The Chamber of Deputies of Mexico approved on Thursday the labor reform that should facilitate the ratification of the free trade agreement between the Latin American country, the United States and Canada (T-MEC).
With 417 votes in favor, 29 abstentions and one against, the Mexican deputies approved in general the aforementioned reform and will now turn to the Mexican Senate for approval.
Between the points of the reform emphasizes the establishment of the union democracy and the freedom of association, the secret vote and the creation of commissions of labor conciliation that will replace the current meetings.
The conciliation commissions will be responsible for resolving the conflicts that arise between the workers and the bosses, with the limit of trying to resolve them within a maximum period of 45 to 60 days in order to avoid judicializing the processes.

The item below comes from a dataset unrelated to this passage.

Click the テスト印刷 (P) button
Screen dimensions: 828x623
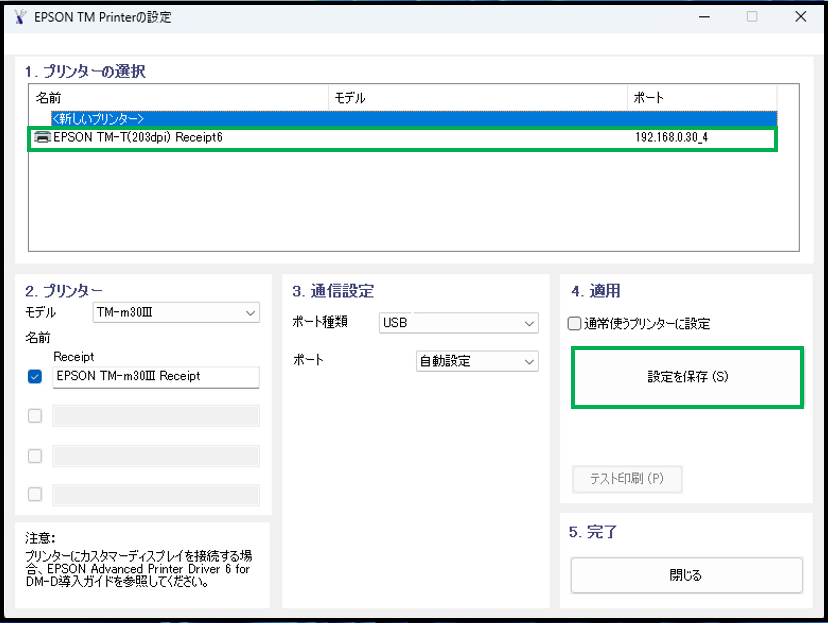[x=627, y=479]
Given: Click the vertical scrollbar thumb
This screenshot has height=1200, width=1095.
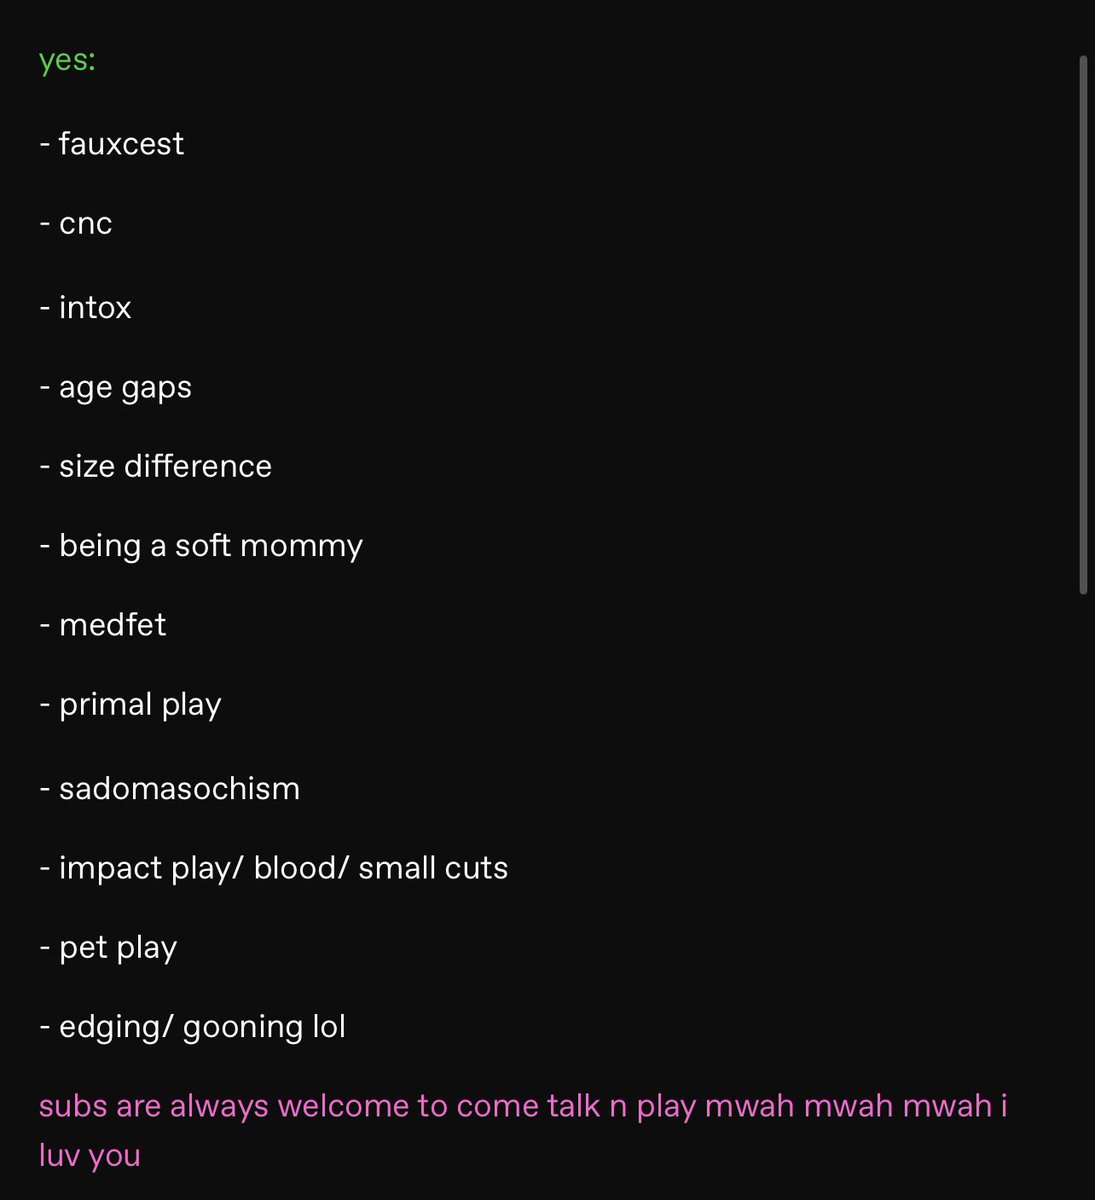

The labor reform also contemplates that a union can be formed with 30% of the workers.
The president of the House of Representatives of the United States, Nancy Pelosi, declared at the beginning of April that the US Legislature will not vote for the ratification of the T-MEC until Mexico endorses this legislation.
With the arrival of Donald Trump to the White House in 2017, the renegotiation of the then North American Free Trade Agreement (NAFTA) began.
The Mexican government was then chaired by Enrique Peña Nieto (2012-2018) who managed to close the negotiation on the last day of his mandate, on November 30, 2018, with the approval of the leftist leader Andrés Manuel López Obrador, who at that time He was president-elect.
López Obrador, who assumed the Mexican Presidency on December 1, said on Thursday that his country "should maintain this treaty and that no pretext be given for the negotiation to be reopened."